QUOTED TEXT ::
▽

The rest of the paper is organized as follows. We first define penny auctions more formally, and outline some QuiBids-specific implementation details. We then describe the attributes of two QuiBids datasets we have collected. Using these datasets, we estimate QuiBids revenues, costs, and profits, first ignoring and then considering Buy-Now effects and voucher bid auctions. Finally, we present results on the makeup of inexperienced versus experienced bidders in QuiBids auctions and how each group contributes toward auctioneer revenues.

2 QuiBids’ Penny Auction Rules

We first define our model of a standard penny auction. Let \(p\) be the current highest bid, let \(w\) be the identity of the current highest bidder, and let \(t\) be the amount of time remaining before the auction ends. Initially, \(p{ \, := \, }\underline{p}\), \(w{ \, := \, }\emptyset \), and \(t{ \, := \, }\overline{t}\). When the auction starts, the time \(t\) begins decreasing. While \(t> 0\), any bidder \(b\) may place a bid. To do so, \(b\) must pay the auctioneer an immediate bid fee \(\phi \). After \(b\) places its bid, the new highest bid is \(p{ \, := \, }p+ \delta \) (for some \(\delta > 0\)), the highest bidder is \(w{ \, := \, }b\), and the remaining time is reset to \(t{ \, := \, }\max (t, \underline{t})\), which ensures other bidders have at least time \(\underline{t}\) to place an additional bid. When the auction ends (i.e., when \(t= 0)\), the current highest bidder \(w\) wins the item and pays the current highest bid \(p\) (in addition to any bid fees it paid along the way). Note that even the losing bidders pay bid fees.

△

THE TASKS ::
A. For each statement below, tell whether it agrees with the penny auction text, answering yes or no and quoting the words of the text that settle it: (i) losing bidders pay no bid fees; (ii) the paper estimates QuiBids revenues, costs, and profits; (iii) the paper describes three QuiBids datasets.
B. In the penny auction text, what does the winning bidder pay when the auction ends?
C. Please carry the penny auction text forward from its last sentence, keeping its style.
The rows after this sentence have no part in the work here.

[Records for pointing to text and elements]
▽

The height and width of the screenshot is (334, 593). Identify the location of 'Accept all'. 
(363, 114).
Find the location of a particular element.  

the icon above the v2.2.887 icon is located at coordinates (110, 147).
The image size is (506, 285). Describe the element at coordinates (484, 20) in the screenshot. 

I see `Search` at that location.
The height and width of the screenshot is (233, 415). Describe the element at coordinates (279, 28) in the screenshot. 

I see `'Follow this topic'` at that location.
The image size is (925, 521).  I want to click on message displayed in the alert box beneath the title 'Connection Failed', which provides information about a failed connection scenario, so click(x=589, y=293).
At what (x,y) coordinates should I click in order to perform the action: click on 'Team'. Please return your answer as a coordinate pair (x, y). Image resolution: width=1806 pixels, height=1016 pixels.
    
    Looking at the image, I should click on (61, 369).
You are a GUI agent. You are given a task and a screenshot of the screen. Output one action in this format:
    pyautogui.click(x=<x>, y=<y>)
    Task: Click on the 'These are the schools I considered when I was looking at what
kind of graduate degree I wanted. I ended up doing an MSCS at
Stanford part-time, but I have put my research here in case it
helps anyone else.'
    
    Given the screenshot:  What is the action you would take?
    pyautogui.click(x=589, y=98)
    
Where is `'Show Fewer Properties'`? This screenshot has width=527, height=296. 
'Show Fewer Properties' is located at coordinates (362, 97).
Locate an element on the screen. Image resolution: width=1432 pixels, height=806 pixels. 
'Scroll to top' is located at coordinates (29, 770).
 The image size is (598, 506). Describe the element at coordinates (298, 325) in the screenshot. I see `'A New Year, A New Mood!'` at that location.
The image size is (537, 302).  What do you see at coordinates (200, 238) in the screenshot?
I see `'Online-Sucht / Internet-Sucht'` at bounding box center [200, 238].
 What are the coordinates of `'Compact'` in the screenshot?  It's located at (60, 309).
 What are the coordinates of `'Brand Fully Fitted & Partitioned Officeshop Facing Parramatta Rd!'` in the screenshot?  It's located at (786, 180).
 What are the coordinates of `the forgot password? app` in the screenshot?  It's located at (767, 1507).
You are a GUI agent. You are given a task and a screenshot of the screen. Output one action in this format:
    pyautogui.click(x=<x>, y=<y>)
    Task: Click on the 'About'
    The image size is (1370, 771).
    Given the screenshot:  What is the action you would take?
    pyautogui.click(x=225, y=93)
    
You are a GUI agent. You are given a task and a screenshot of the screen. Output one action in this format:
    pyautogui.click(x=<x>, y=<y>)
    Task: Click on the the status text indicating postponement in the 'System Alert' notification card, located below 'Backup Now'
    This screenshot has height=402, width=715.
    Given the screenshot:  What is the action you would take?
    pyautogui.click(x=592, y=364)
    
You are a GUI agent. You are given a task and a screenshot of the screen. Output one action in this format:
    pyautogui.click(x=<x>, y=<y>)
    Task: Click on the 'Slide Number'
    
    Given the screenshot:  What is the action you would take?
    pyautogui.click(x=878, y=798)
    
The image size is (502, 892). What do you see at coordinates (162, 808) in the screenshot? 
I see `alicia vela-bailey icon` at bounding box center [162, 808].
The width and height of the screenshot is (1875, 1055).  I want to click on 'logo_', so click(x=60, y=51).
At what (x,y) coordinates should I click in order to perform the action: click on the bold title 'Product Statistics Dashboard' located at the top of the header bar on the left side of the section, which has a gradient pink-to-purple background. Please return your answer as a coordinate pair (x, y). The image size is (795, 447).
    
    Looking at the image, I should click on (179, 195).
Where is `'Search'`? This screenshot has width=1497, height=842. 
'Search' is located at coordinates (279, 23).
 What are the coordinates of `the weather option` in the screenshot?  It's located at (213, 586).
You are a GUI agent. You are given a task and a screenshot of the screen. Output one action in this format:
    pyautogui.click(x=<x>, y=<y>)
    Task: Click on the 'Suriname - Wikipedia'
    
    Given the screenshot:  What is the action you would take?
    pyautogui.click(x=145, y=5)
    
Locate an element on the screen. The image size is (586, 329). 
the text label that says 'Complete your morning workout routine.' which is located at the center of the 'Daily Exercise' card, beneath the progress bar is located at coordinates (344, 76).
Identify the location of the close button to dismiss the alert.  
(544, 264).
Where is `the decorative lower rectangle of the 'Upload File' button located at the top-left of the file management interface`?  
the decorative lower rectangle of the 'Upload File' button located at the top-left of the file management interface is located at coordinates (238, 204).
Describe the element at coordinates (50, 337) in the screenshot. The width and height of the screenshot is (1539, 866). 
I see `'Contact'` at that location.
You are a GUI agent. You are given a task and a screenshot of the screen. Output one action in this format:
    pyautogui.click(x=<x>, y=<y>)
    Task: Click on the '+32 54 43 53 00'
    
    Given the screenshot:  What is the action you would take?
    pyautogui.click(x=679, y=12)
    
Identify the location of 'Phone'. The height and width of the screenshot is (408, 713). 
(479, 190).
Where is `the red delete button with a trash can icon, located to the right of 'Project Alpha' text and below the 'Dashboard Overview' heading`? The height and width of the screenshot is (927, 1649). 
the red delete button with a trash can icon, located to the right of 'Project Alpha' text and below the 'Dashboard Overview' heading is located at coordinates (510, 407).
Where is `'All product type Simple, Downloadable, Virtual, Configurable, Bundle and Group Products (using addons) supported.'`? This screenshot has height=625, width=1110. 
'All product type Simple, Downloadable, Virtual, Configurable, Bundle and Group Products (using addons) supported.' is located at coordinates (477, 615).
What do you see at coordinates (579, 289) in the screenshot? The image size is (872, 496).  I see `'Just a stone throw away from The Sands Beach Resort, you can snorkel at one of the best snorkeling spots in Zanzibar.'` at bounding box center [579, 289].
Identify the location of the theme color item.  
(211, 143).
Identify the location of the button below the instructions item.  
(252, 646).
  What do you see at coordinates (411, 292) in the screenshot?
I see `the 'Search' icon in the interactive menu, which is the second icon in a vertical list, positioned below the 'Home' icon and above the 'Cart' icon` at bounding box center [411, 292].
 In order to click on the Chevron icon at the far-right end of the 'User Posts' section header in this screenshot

△

OUTPUTS ::
A.
(i) No: "Note that even the losing bidders pay bid fees."
(ii) Yes: "we estimate QuiBids revenues, costs, and profits"
(iii) No: "We then describe the attributes of two QuiBids datasets we have collected."

B. The current highest bid, in addition to any bid fees it paid along the way.

C.
QuiBids is a penny auction web site that hosts multiple simultaneous and sequential penny auctions. For each of its auctions, QuiBids follows with the above model with \(\underline{p}=\$0\), \(\phi = \$0.60\), \(\delta = \$0.01\), and \(\underline{t}\) in the range {20, 15, 10} seconds and decreases as the time elapsed increases. The starting clock time \(\overline{t}\) varies depending on the auction, but is on the order of hours. Additionally, QuiBids adds some variants to the standard penny auction, such as Buy-Now, voucher bids, and BidOMatic, and also imposes some winner restrictions. Each of these aspects is discussed below.

The Buy-Now feature allows any bidder who has lost an auction to buy a duplicate version of that good at a fixed price \(\overline{m}\). As discussed in the Introduction, if a bidder uses Buy-Now, any bid fees the bidder incurred in the auction are subtracted from \(\overline{m}\).

Voucher bids are a special type of good that are sold in penny auctions. When a bidder wins a pack of \(N\) voucher bids, it is able to place \(N\) subsequent bids in future auctions, each for a bid fee of \(\$0\) instead of the usual fee \(\phi \). Of course, the bidder had to pay to purchase the voucher bids, but the bidder may be able to purchase them for less than the cost of placing standard bids. However, voucher bids do not usually contribute to Buy-Now in the same way as standard bids. Unlike standard bids, each of which reduces the Buy-Now price by \(\phi \), each voucher bid reduces the Buy-Now price by \(\phi \rho \). For QuiBids, \(\rho = 0\); that is, voucher bids do not contribute to Buy-Now at all.

For completeness, we mention one further feature of QuiBids auctions that we do not analyze in this paper but could be of interest to other researchers studying bidder and auctioneer behavior in penny auctions. The BidOMatic tool allows a bidder to specify a number of bids (between 3 and 25, for Quibids) to be automatically submitted on his behalf at a random time between \(\underline{t}\) and zero seconds. Whether or not a bid is placed with a BidOMatic is public information.

Finally, QuiBids imposes the following win limits on each bidder:

  • Each bidder may only win 12 items over a 28 day period.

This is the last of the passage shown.